HOW TO CREATE POSITIVE CHANGE IN YOUR COMPANY AND MEANING IN YOUR CAREER

An upbeat, motivational view on shaping corporate social consciousness.

McGaw, a senior business adviser at the Aspen Institute, discusses the ways in which leaders can create positive change in their companies.

Much of this nonfiction book centers on the concept of “corporate social intrapreneurship,” which she defines as “using the platform of business to tackle urgent social problems and align business and societal value creation.” Corporate executives might set the general tone at a company, she assures her readers, but real change happens only when companies pursue the social vision of workers in all departments at all levels.

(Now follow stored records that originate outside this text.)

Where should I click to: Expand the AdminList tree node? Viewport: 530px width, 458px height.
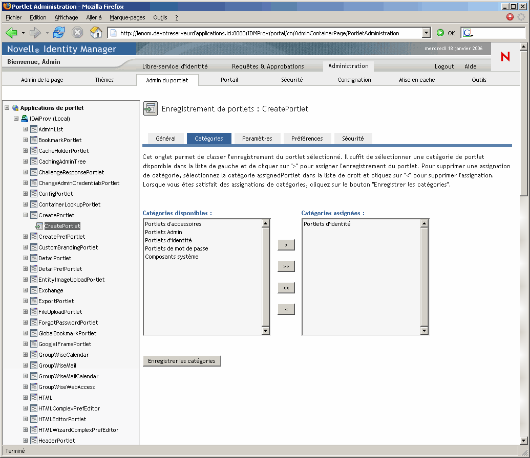pos(26,129)
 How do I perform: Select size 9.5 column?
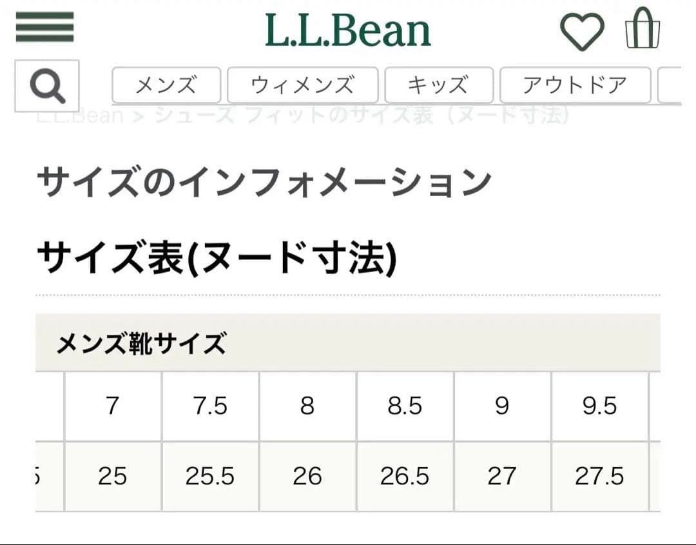pos(599,406)
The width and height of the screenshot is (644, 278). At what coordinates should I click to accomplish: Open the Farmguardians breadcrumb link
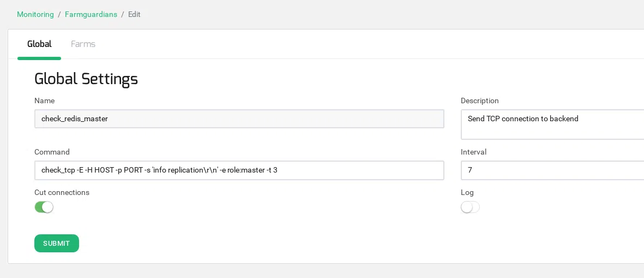[x=91, y=14]
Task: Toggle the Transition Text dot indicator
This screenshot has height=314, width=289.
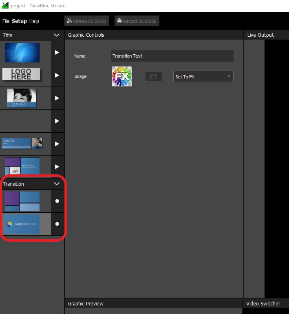Action: 57,224
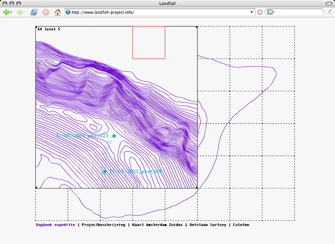
Task: Reload the page with the refresh icon
Action: [34, 12]
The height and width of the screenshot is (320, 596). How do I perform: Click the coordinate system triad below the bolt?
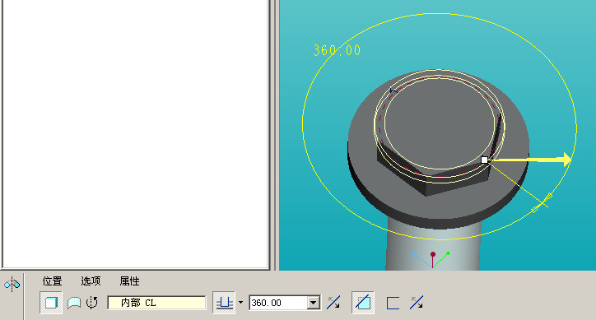click(432, 259)
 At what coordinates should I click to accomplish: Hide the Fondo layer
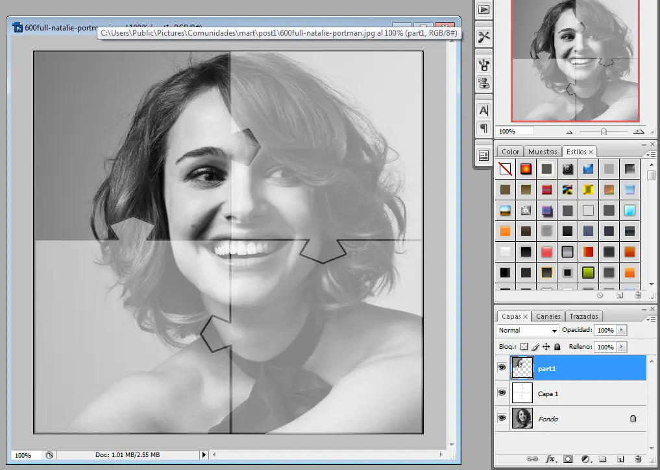[502, 418]
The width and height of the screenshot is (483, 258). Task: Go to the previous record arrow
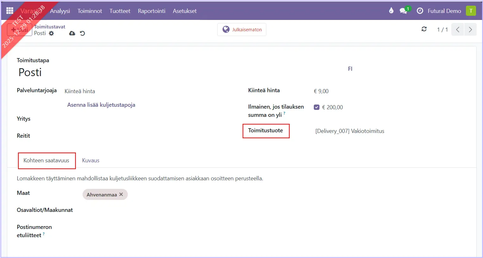458,29
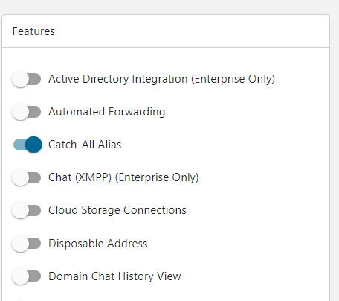Screen dimensions: 339x301
Task: Enable the Chat (XMPP) toggle switch
Action: (x=27, y=177)
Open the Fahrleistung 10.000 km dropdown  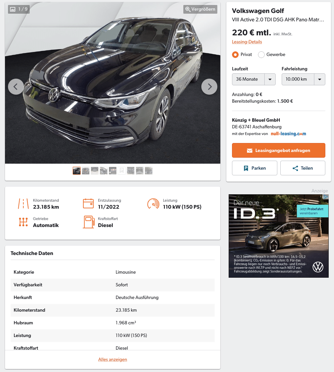(x=303, y=79)
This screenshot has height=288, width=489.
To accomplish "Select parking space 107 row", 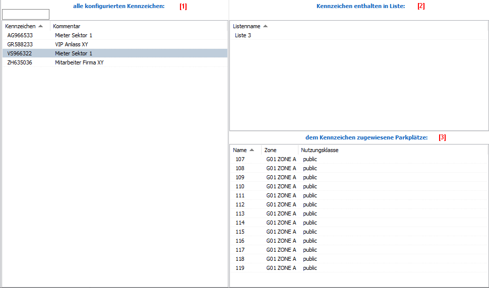I will point(240,159).
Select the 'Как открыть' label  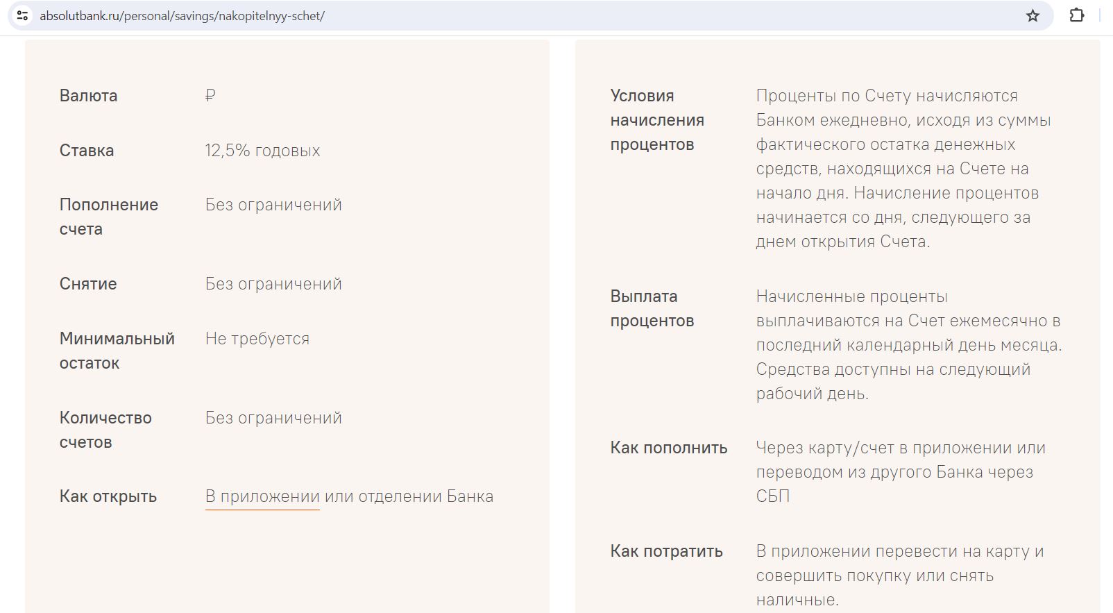point(108,496)
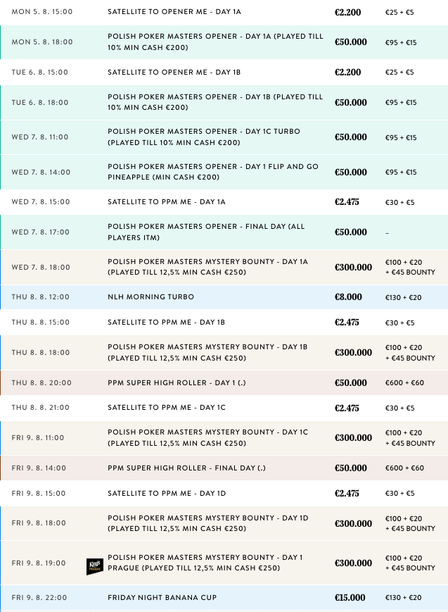Open Friday Night Banana Cup event
This screenshot has height=612, width=448.
tap(162, 598)

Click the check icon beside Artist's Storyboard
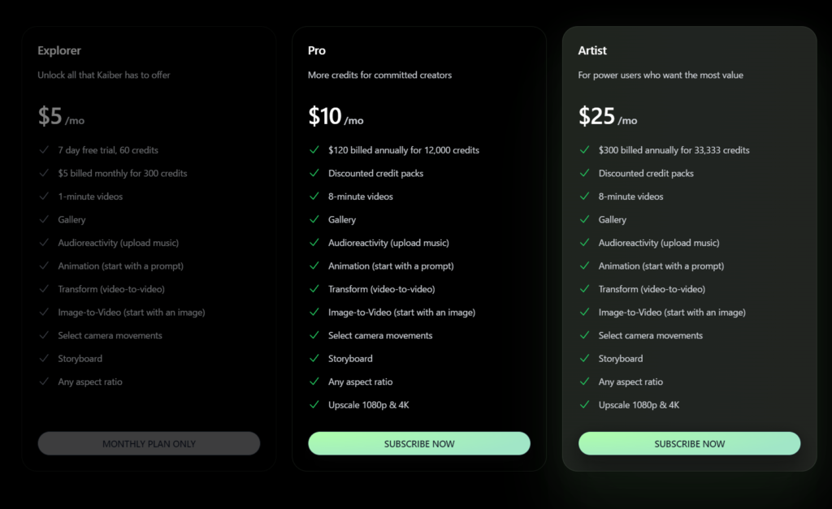584,359

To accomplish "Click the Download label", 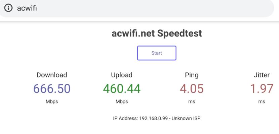I will click(52, 75).
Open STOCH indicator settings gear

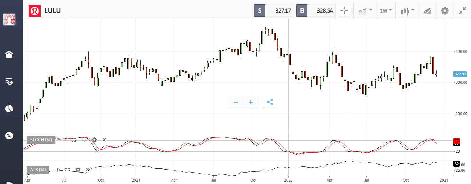click(x=94, y=140)
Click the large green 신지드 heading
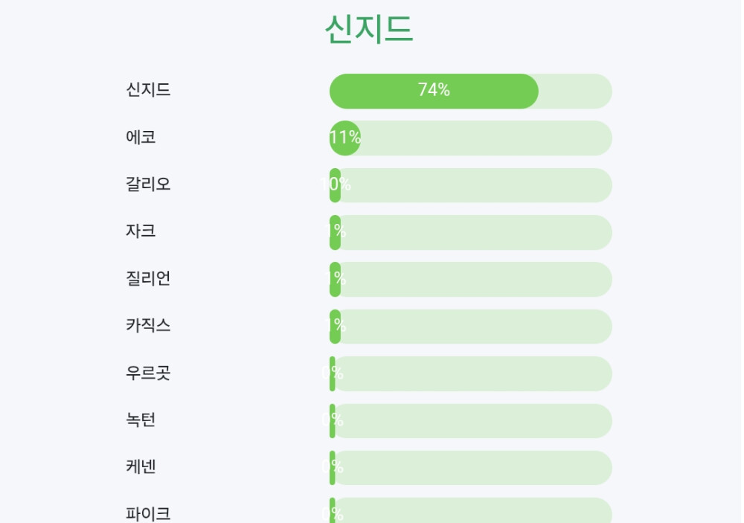The height and width of the screenshot is (523, 744). pos(369,30)
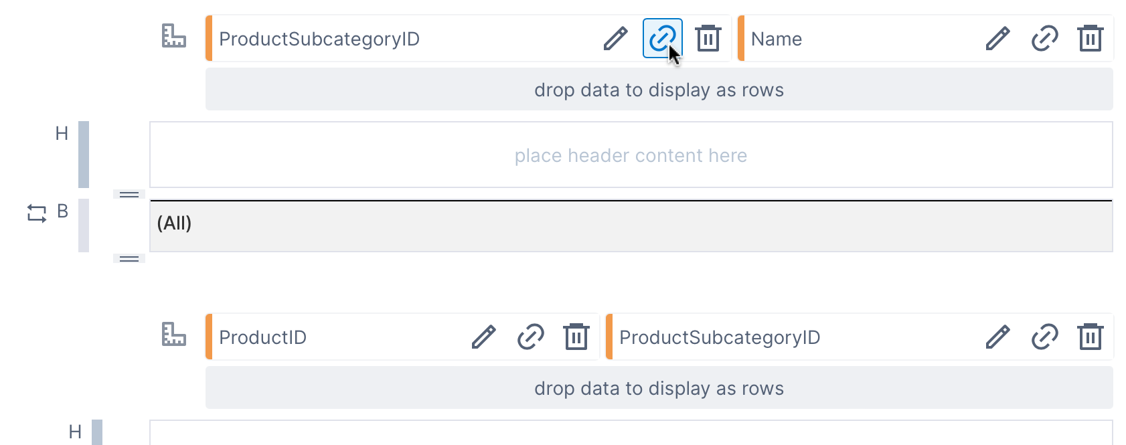
Task: Select the edit pencil on the Name field
Action: [x=997, y=39]
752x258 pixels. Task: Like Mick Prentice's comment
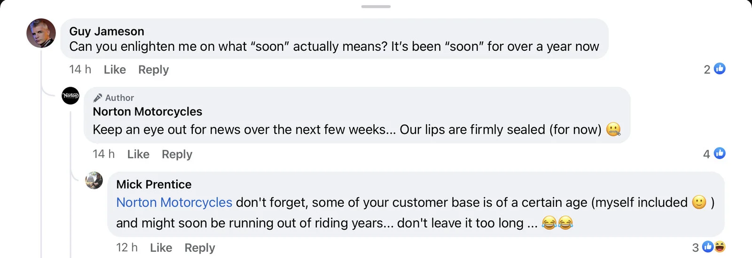click(161, 248)
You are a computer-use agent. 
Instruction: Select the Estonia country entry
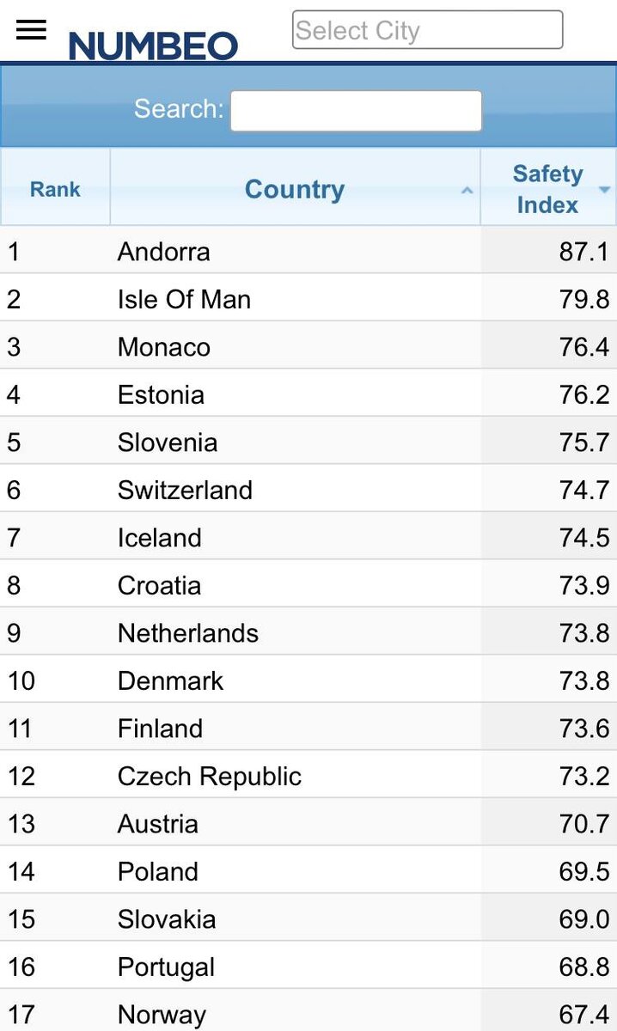[161, 395]
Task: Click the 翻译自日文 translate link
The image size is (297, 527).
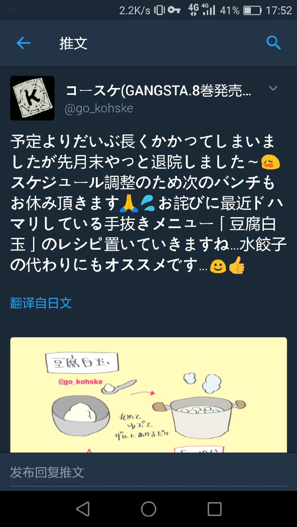Action: pos(41,303)
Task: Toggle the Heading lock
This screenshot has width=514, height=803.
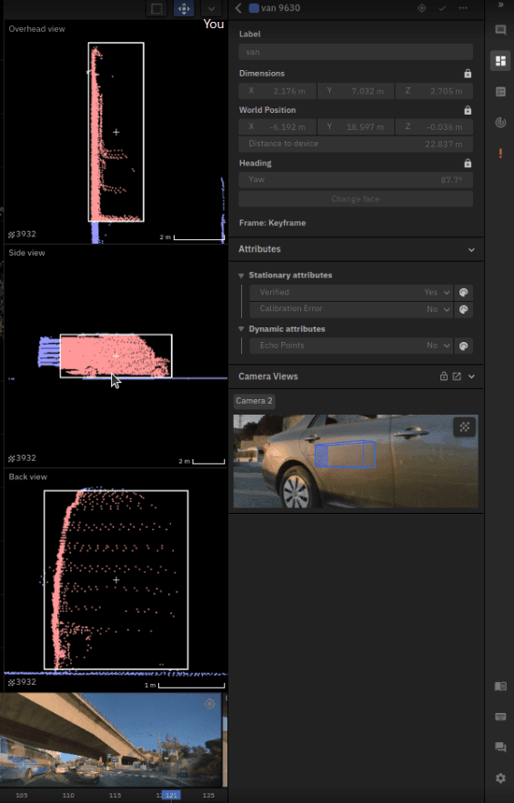Action: (468, 164)
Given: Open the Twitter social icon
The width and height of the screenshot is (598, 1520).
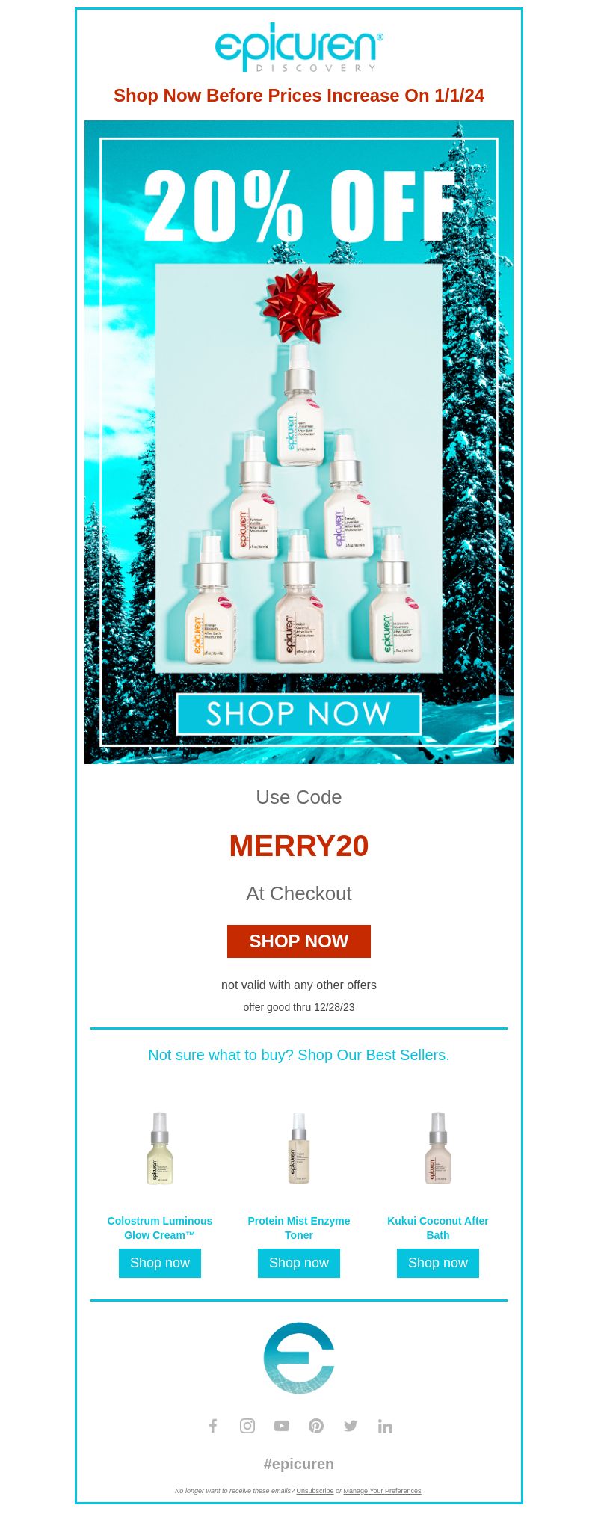Looking at the screenshot, I should (351, 1426).
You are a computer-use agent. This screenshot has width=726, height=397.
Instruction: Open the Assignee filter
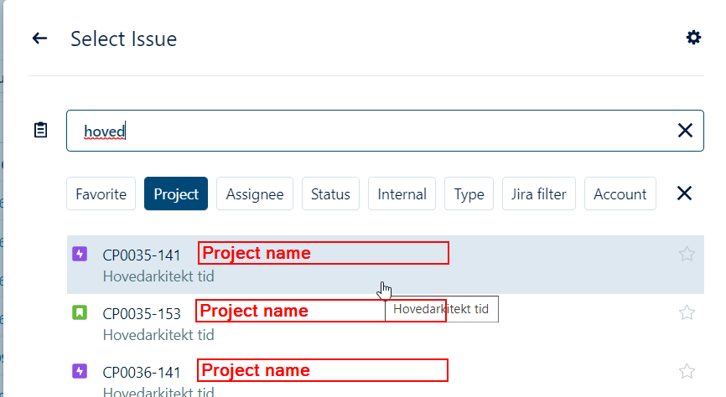255,194
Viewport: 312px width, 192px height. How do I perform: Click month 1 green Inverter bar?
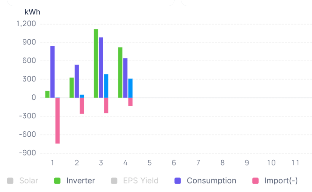(x=47, y=94)
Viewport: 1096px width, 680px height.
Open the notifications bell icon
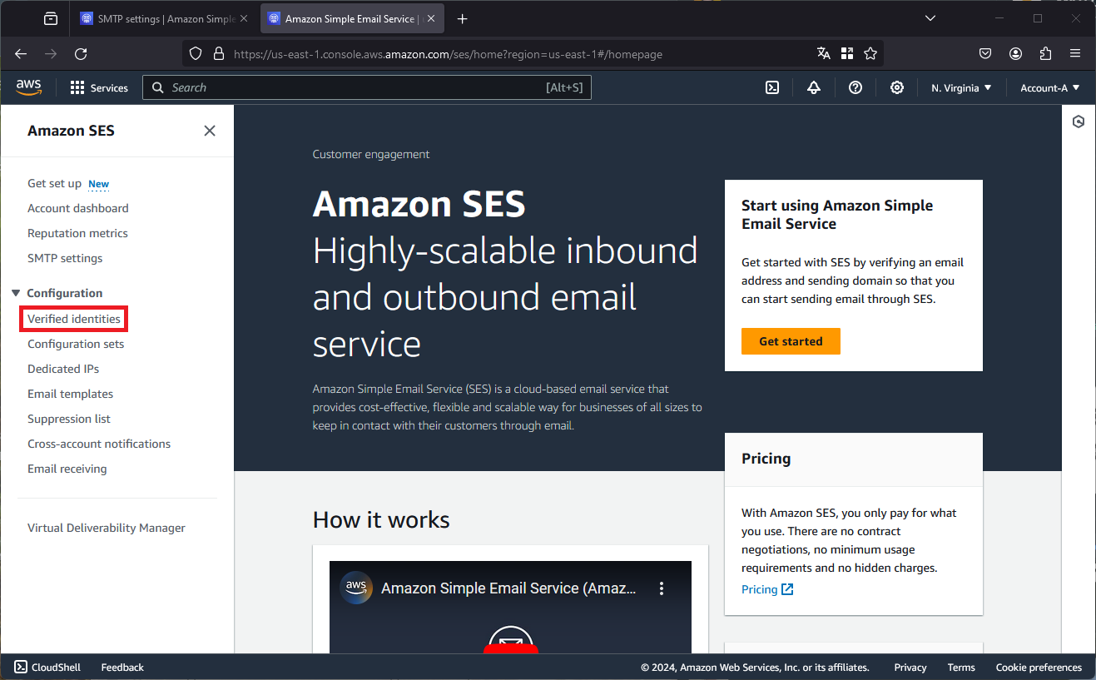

Drawing on an array of sources, from interviews with CEOs to the writings of inspirational authors such as Neil Pasricha and Thich Nhat Hanh, McGaw outlines the principles of her First Movers program, designed to help workers blend their companies’ financial goals with a progressive social agenda; the aim is to create “values-based leadership” that advocates ethical decision-making at the corporate level. She stresses that these changes can be incremental: “Small wins are controllable and constrained, requiring a limited amount of time, effort, skill, and expense,” she writes. “But they can lead to results that reverberate.” As she describes this process, she emphasizes the importance of concentrating on small, effective ideas that chip away at seemingly enormous problems. McGaw’s vision is insistently optimistic; she spends relatively time on either how “intrapreneurship” strategies can be money-losers, at least initially (“Decision-making is often singularly focused on costs and benefits in the short term. Reframing a problem with an eye on the future opens new perspectives”) or how they can be unpopular, not only to risk-averse employees, but also to potential consumers. Thanks to her engaging writing style, though, her optimism tends to be infectious, helped by her consistent recourse to practical approaches: “Choose what works for you, but be precise and constrained,” she writes, regarding how to make time for reflection. “As an example, try setting a goal of taking 15 minutes twice a week for one month at noon on Wednesdays and Fridays.”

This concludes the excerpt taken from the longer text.